:: Entries shown ::
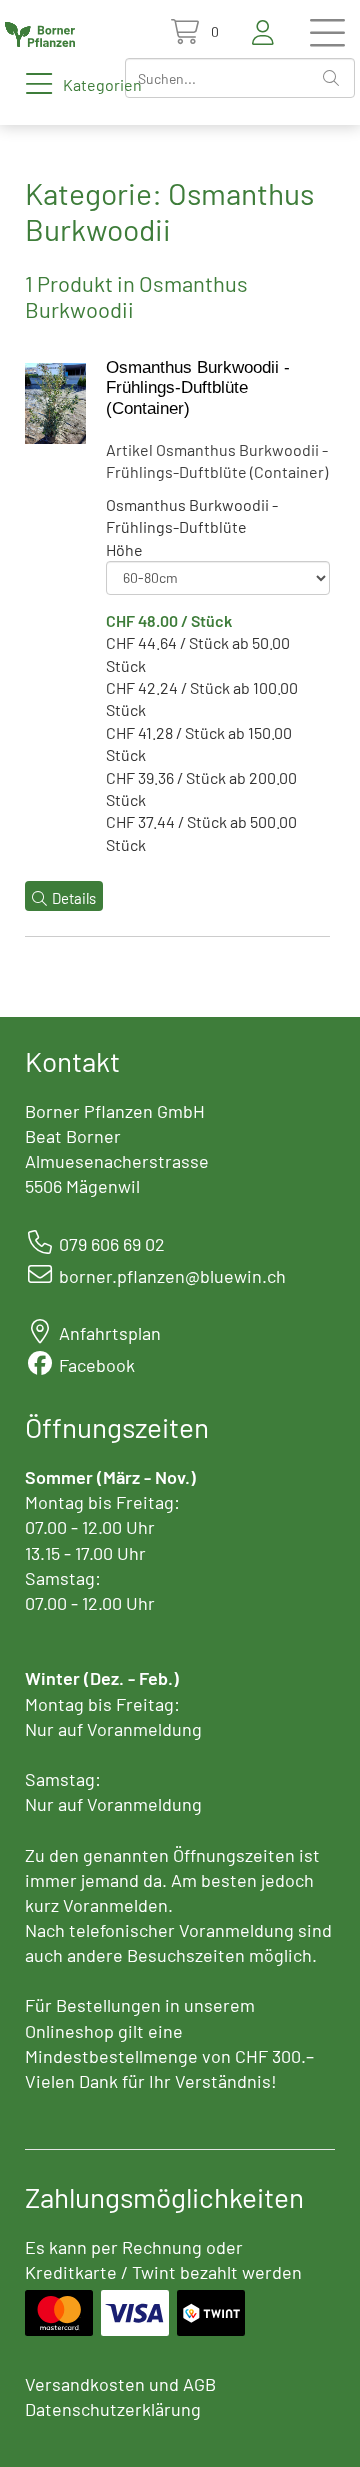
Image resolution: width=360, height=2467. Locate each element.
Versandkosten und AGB (120, 2384)
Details (74, 898)
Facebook (97, 1365)
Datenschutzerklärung (113, 2409)
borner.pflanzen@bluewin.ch (172, 1276)
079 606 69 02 (112, 1244)
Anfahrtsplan (110, 1333)
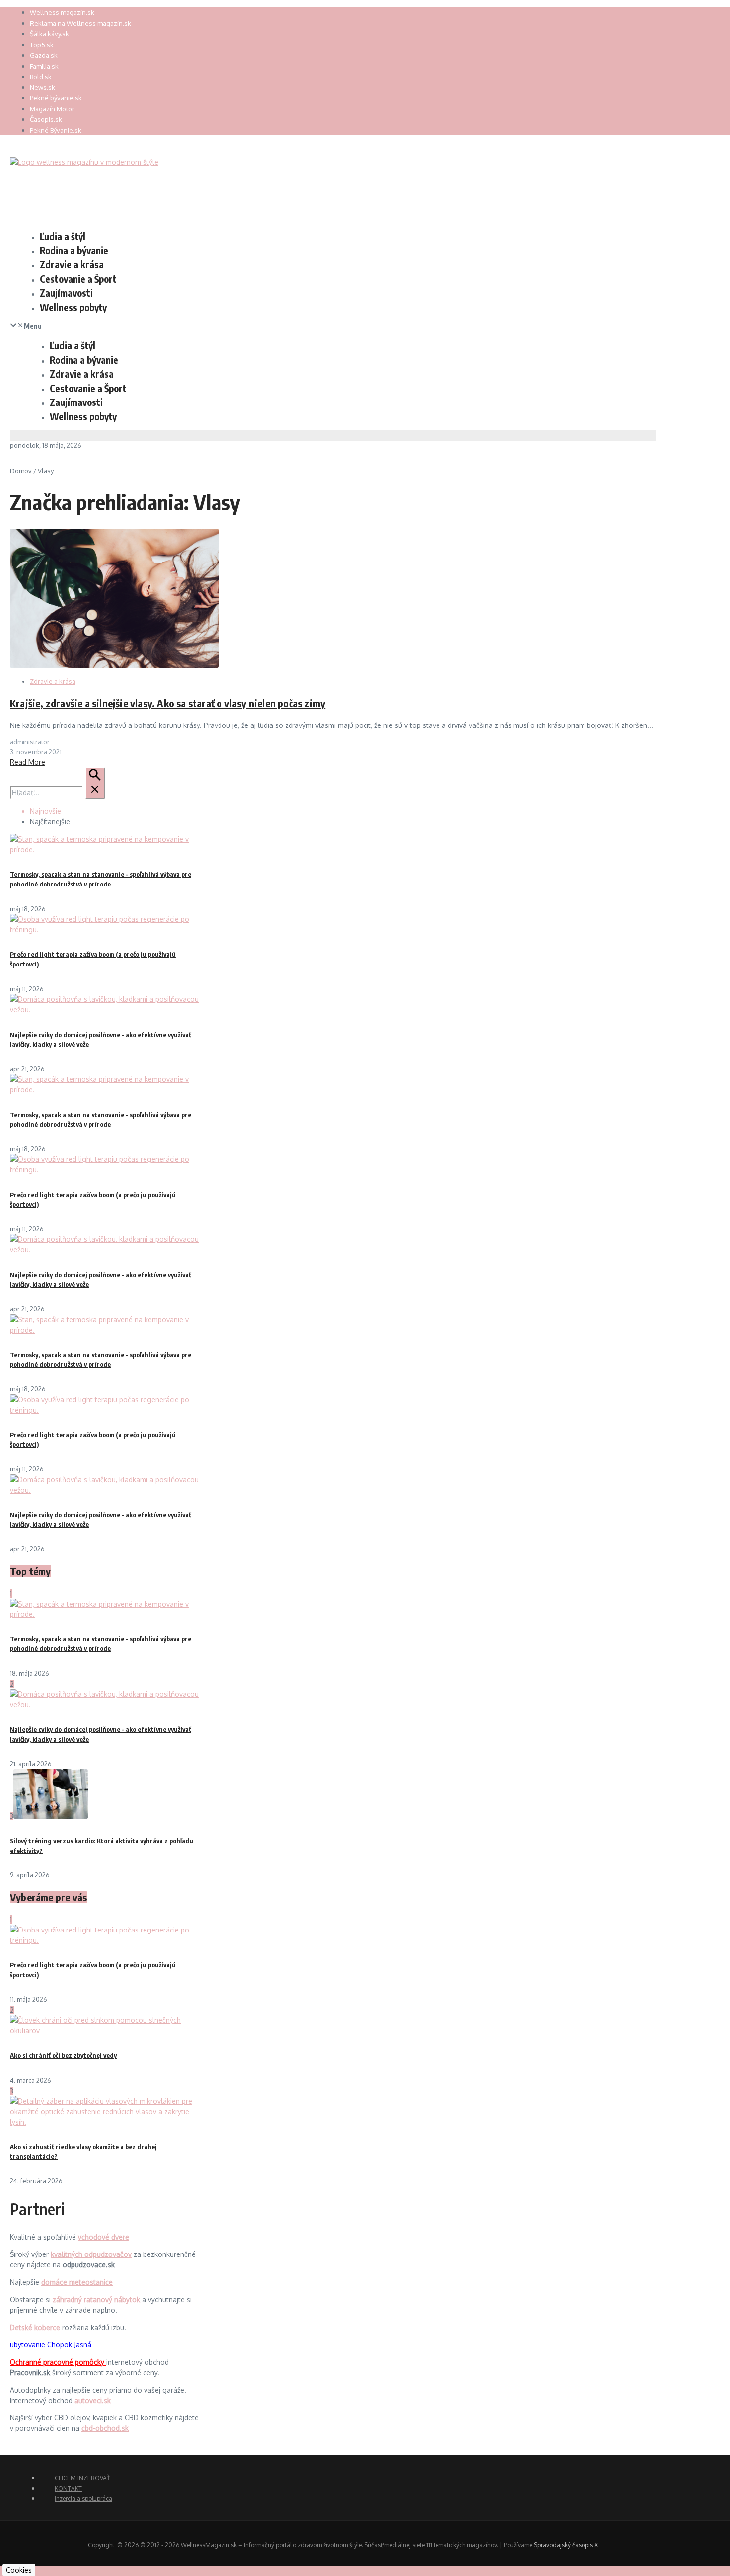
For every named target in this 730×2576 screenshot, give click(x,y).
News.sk (42, 87)
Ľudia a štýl (62, 236)
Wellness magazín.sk (62, 12)
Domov (21, 471)
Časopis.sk (46, 119)
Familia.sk (44, 66)
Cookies (19, 2570)
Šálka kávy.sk (49, 34)
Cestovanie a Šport (78, 279)
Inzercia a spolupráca (83, 2498)
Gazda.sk (44, 55)
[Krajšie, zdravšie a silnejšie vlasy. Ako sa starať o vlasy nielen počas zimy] (114, 665)
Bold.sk (41, 76)
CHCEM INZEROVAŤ (82, 2478)
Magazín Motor (52, 109)
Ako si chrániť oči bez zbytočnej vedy (63, 2055)
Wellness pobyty (73, 307)
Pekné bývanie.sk (56, 98)
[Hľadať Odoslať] (95, 783)
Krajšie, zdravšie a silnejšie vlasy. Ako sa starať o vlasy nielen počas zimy (167, 703)
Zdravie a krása (72, 264)
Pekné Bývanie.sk (55, 130)
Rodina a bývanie (74, 250)
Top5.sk (42, 45)
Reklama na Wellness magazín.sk (80, 23)
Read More (27, 762)
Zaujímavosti (66, 293)
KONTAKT (68, 2488)
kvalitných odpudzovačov (91, 2254)
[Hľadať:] (57, 792)
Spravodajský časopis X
:::
__Work to complete__: For each record, return its text exactly and leave any picture out.

__Output__:
Image resolution: width=360, height=2467. Locate each element.
Versandkosten und AGB (120, 2384)
Details (74, 898)
Facebook (97, 1365)
Datenschutzerklärung (113, 2409)
borner.pflanzen@bluewin.ch (172, 1276)
079 606 69 02 (112, 1244)
Anfahrtsplan (110, 1333)
For every named target in this 730×2576 screenshot, give click(x,y).
News.sk (42, 87)
Ľudia a štýl (62, 236)
Wellness magazín.sk (62, 12)
Domov (21, 471)
Časopis.sk (46, 119)
Familia.sk (44, 66)
Cookies (19, 2570)
Šálka kávy.sk (49, 34)
Cestovanie a Šport (78, 279)
Inzercia a spolupráca (83, 2498)
Gazda.sk (44, 55)
[Krajšie, zdravšie a silnejšie vlasy. Ako sa starať o vlasy nielen počas zimy] (114, 665)
Bold.sk (41, 76)
CHCEM INZEROVAŤ (82, 2478)
Magazín Motor (52, 109)
Ako si chrániť oči bez zbytočnej vedy (63, 2055)
Wellness pobyty (73, 307)
Pekné bývanie.sk (56, 98)
[Hľadať Odoslať] (95, 783)
Krajšie, zdravšie a silnejšie vlasy. Ako sa starať o vlasy nielen počas zimy (167, 703)
Zdravie a krása (72, 264)
Pekné Bývanie.sk (55, 130)
Rodina a bývanie (74, 250)
Top5.sk (42, 45)
Reklama na Wellness magazín.sk (80, 23)
Read More (27, 762)
Zaujímavosti (66, 293)
KONTAKT (68, 2488)
kvalitných odpudzovačov (91, 2254)
[Hľadať:] (57, 792)
Spravodajský časopis X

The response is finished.